ブランド別に見ると、トヨタとレクサスを合わせた販売台数は2.9%減の500万8898台にとどまりました。一方でダイハツは7.4%増の35万3700台と好調を維持しています。日野自動車については、2026年4月にグループから外れたことに伴い、1〜3月の実績である2万7886台のみが計上されました。
販売が落ち込んだ主な要因は中国と中東での不振です。中国ではガソリン価格の高騰などにより販売環境が厳しさを増し、トヨタ単体の中国販売は17.1%減の約69万台にまで落ち込みました。中東地域でも3月以降に情勢の緊迫化を背景とした需要の大幅な落ち込みが続き、21.6%減の約21万台となっています。一方、主力市場である北米や国内市場の需要は堅調に推移しており、グループ全体の販売を下支えしました。
電動化の動きも大きく前進しています。ハイブリッド車(HV)の世界販売台数は4.4%増の233万台、電気自動車(EV)は前年の約2.3倍にあたる19万台となり、いずれも過去最高を記録しました。プラグインハイブリッド車(PHV)などを含めた電動車全体の販売台数は約271万台に達し、9.1%増加しました。この結果、全体の販売台数に占める電動車の比率は初めて5割を超え、上半期としては過去最高となっています。北米市場でハイブリッド仕様の「カムリ」や「RAV4」の販売が好調だったことが、電動車比率の押し上げに寄与したとみられます。

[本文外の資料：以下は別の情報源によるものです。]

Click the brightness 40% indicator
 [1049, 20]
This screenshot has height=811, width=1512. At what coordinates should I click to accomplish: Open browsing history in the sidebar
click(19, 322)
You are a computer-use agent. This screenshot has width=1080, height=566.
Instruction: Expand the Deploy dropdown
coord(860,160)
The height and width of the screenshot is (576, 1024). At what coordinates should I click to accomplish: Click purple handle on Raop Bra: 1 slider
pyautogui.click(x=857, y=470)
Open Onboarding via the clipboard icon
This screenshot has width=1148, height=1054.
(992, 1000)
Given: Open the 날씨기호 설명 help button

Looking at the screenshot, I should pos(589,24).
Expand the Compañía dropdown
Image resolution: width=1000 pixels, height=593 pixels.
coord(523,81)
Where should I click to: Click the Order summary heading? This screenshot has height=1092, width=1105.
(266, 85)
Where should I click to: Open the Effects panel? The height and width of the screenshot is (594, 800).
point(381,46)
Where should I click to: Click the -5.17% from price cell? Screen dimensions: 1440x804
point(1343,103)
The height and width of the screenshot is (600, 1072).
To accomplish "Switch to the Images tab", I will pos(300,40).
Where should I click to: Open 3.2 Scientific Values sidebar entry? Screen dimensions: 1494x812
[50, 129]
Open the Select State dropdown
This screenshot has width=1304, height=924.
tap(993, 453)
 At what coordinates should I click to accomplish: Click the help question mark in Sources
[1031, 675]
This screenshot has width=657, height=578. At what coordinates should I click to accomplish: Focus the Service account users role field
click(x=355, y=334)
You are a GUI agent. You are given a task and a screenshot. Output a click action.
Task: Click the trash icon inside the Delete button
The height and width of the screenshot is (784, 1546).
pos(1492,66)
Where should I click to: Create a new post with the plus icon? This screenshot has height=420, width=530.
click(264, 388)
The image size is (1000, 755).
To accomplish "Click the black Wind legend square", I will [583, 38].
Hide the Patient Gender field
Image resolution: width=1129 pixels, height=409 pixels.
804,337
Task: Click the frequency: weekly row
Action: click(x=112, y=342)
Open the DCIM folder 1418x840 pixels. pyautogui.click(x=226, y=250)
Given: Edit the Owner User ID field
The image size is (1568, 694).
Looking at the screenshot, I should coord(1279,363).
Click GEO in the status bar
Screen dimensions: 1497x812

国内大手8社の販売は総じて減少、スズキとダイハツは堅調
国内乗用車大手8社が発表した2026年上半期の世界販売台数の合計は、前年同期比2.3%減の約1192万台となりました。スズキとダイハツ工業の2社を除く6社が軒並み前年実績を割り込んでおり、業界全体として厳しい上半期だったことがうかがえます。
そうした中でスズキはインド市場での販売が好調に推移し、上半期として過去最高を更新しました。国内自動車メーカーの中では、トヨタに次ぐ販売台数2位につけています。トヨタグループの世界生産台数についても、中東情勢に伴う物流の混乱などが響き、前年同期比0.3%減の551万台にとどまっています。今回の発表を受け、国内メディア各社は「トヨタ7年連続世界首位」の見出しで一斉に報じ、電動車比率の5割超えという節目にも注目が集まっています。